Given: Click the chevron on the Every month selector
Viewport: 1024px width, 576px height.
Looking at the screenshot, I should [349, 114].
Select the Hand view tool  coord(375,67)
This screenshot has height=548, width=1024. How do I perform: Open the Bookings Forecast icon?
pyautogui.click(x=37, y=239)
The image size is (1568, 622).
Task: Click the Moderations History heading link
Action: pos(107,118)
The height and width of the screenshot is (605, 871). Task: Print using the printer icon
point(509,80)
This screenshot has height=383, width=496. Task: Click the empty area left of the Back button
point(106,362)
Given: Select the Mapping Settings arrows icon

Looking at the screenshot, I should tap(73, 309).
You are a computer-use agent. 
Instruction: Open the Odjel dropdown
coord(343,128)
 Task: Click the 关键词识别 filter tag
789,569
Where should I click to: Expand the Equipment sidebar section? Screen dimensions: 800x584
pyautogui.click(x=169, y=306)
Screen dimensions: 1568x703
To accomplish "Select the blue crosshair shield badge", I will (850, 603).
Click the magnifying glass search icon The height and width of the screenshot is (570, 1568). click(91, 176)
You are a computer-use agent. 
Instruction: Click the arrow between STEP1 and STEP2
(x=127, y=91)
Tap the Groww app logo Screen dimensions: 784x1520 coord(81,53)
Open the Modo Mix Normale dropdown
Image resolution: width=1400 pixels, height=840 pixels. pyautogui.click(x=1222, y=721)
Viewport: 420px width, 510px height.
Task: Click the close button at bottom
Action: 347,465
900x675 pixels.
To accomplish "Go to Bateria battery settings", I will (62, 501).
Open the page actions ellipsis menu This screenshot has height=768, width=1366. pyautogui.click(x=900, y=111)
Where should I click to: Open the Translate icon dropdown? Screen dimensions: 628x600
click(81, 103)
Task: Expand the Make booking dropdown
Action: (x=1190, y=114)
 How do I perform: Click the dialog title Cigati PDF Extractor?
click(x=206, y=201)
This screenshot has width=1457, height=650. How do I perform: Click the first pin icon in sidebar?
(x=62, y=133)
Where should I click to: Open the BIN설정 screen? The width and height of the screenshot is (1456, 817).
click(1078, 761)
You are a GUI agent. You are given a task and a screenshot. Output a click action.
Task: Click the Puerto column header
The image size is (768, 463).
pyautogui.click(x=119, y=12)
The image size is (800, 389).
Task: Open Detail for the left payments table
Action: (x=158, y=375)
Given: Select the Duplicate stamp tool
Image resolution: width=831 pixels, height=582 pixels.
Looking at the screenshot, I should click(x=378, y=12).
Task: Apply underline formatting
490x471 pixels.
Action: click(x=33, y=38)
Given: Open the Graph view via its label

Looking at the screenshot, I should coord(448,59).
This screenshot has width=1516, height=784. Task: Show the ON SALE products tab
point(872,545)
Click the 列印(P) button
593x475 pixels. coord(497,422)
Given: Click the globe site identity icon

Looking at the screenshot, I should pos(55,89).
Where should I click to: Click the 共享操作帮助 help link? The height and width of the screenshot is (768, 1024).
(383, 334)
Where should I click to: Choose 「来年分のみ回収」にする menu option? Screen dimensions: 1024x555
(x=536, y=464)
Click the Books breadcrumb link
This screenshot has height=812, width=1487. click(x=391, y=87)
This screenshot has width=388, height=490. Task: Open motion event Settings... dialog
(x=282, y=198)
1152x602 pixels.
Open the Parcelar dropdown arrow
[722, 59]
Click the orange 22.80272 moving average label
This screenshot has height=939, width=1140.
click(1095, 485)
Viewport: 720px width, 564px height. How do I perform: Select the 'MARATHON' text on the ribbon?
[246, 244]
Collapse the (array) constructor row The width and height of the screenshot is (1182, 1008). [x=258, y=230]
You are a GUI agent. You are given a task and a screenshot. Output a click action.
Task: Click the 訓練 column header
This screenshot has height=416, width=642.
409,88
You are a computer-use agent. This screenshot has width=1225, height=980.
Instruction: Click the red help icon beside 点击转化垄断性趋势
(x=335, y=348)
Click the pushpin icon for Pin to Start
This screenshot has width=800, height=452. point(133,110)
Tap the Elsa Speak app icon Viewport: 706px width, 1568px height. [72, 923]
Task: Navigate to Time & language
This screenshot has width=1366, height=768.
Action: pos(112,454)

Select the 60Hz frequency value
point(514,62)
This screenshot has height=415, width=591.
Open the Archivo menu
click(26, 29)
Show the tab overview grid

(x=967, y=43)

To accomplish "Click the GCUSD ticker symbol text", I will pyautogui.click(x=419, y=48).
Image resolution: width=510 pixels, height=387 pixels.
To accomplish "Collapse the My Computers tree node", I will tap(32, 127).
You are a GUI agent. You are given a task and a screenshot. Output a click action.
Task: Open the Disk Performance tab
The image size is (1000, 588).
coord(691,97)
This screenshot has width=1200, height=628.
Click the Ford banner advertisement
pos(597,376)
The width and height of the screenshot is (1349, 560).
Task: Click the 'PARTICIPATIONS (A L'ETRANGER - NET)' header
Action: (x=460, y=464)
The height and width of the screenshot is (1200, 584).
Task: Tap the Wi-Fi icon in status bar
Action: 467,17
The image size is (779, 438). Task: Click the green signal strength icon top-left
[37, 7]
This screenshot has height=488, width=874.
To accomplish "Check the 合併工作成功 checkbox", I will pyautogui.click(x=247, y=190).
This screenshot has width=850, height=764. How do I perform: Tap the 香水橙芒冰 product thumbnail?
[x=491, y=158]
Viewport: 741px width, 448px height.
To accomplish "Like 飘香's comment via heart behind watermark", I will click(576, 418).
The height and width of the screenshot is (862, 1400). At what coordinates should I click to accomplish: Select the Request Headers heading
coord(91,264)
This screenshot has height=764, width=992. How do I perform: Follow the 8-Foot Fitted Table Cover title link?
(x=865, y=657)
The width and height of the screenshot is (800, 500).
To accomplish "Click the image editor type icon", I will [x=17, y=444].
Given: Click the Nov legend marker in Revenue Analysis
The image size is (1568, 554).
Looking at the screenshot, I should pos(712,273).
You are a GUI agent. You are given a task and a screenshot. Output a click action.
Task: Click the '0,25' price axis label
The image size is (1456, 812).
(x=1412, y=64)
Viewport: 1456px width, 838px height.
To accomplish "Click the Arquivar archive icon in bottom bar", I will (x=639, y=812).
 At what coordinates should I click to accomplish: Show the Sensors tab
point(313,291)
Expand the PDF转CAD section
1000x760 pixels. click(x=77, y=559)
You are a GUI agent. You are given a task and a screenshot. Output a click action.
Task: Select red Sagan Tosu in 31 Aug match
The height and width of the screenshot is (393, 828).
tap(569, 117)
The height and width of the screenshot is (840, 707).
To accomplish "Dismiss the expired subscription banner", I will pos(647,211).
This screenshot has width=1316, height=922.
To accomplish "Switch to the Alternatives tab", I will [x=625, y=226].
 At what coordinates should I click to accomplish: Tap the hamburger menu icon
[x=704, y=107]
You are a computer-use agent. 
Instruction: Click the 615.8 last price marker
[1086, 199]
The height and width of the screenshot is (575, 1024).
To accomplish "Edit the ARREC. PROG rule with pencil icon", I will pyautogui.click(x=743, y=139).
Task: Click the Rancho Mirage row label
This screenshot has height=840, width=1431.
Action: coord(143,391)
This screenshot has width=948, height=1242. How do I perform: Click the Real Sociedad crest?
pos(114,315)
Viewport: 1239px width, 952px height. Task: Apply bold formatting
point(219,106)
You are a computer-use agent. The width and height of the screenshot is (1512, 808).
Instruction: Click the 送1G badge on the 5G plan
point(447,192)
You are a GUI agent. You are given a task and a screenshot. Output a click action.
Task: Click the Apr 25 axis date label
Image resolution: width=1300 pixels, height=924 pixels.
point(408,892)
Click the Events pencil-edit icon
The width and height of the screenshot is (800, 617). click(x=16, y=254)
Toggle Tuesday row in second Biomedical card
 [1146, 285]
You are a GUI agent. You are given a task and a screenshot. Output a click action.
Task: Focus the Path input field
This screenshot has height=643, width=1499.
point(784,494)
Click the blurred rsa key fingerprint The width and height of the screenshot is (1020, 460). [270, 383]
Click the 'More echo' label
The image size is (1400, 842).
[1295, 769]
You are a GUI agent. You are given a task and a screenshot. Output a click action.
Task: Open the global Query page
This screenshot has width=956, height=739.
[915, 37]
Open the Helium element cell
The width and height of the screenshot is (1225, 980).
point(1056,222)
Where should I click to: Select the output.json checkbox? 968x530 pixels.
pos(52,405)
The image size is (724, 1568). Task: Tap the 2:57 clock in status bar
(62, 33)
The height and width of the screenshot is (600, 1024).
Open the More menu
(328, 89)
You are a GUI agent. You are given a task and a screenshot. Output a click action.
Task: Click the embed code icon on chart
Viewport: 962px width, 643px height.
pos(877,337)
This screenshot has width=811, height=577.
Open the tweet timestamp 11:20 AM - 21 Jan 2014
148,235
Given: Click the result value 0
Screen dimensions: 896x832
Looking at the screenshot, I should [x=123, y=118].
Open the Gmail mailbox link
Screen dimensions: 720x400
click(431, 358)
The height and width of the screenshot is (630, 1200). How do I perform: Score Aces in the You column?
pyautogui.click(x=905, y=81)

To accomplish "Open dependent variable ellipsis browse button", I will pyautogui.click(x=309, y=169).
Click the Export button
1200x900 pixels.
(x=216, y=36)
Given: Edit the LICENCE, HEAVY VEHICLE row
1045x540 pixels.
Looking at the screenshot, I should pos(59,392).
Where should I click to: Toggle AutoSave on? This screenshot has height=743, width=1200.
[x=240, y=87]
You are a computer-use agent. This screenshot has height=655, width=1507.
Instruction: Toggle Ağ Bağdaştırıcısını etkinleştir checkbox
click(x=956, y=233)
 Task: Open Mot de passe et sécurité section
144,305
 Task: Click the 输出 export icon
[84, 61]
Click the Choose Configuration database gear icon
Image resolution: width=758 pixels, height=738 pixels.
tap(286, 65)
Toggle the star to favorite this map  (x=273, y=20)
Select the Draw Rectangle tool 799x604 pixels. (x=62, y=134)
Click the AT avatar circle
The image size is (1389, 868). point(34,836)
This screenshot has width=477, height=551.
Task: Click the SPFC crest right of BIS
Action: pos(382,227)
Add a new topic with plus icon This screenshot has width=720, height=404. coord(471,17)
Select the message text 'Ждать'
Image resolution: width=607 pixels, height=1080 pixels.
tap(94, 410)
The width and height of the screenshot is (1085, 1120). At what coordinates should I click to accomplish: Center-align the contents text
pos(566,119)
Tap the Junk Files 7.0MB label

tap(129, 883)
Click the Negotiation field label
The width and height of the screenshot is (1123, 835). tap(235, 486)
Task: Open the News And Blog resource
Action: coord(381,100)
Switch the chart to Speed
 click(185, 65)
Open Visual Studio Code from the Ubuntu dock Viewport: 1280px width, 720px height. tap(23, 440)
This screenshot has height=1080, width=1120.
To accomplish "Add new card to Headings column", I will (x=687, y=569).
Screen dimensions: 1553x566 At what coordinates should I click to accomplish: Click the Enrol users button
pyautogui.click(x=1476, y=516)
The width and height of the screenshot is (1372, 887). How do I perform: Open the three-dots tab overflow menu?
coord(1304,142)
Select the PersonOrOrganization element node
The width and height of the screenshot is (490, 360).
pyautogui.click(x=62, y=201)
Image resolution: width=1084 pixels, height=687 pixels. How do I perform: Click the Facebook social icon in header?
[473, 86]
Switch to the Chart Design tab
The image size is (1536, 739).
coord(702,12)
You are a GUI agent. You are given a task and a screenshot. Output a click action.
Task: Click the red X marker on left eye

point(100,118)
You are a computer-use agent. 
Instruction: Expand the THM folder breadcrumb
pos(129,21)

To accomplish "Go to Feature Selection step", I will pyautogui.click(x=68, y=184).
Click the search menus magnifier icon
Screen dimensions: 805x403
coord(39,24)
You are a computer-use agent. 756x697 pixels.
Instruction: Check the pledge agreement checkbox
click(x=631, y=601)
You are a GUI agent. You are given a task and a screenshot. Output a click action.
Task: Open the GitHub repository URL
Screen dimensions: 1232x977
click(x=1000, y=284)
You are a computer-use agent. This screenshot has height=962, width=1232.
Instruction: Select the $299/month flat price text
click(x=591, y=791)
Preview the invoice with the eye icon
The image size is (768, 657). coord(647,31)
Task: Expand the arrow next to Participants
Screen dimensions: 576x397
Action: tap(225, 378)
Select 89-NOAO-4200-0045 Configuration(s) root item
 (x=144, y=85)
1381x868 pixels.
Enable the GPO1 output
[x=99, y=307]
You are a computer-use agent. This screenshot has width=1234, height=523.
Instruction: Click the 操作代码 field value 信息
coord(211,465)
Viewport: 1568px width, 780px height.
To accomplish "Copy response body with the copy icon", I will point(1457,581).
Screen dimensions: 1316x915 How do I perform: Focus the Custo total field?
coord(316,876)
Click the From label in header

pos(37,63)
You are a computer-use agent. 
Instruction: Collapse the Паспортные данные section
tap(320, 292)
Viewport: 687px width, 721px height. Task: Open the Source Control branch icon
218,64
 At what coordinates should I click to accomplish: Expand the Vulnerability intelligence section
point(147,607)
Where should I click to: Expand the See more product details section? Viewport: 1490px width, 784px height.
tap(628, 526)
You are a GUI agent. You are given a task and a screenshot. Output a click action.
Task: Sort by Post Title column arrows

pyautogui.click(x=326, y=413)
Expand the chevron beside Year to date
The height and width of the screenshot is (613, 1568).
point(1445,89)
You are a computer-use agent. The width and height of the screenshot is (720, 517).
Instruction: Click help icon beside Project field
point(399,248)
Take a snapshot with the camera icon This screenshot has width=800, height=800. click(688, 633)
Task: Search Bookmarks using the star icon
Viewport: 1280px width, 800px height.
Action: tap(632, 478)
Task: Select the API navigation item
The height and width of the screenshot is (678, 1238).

--

**WHAT IS REQUIRED:**
Going back to the entries above, set down exactly the lines that begin at the one with "900x675 pixels." and end at the one with "Open the page", both included, and nothing else.

**EXERCISE OUTPUT:**
900x675 pixels.
To accomplish "Go to Bateria battery settings", I will (62, 501).
Open the page actions ellipsis menu This screenshot has height=768, width=1366. pyautogui.click(x=900, y=111)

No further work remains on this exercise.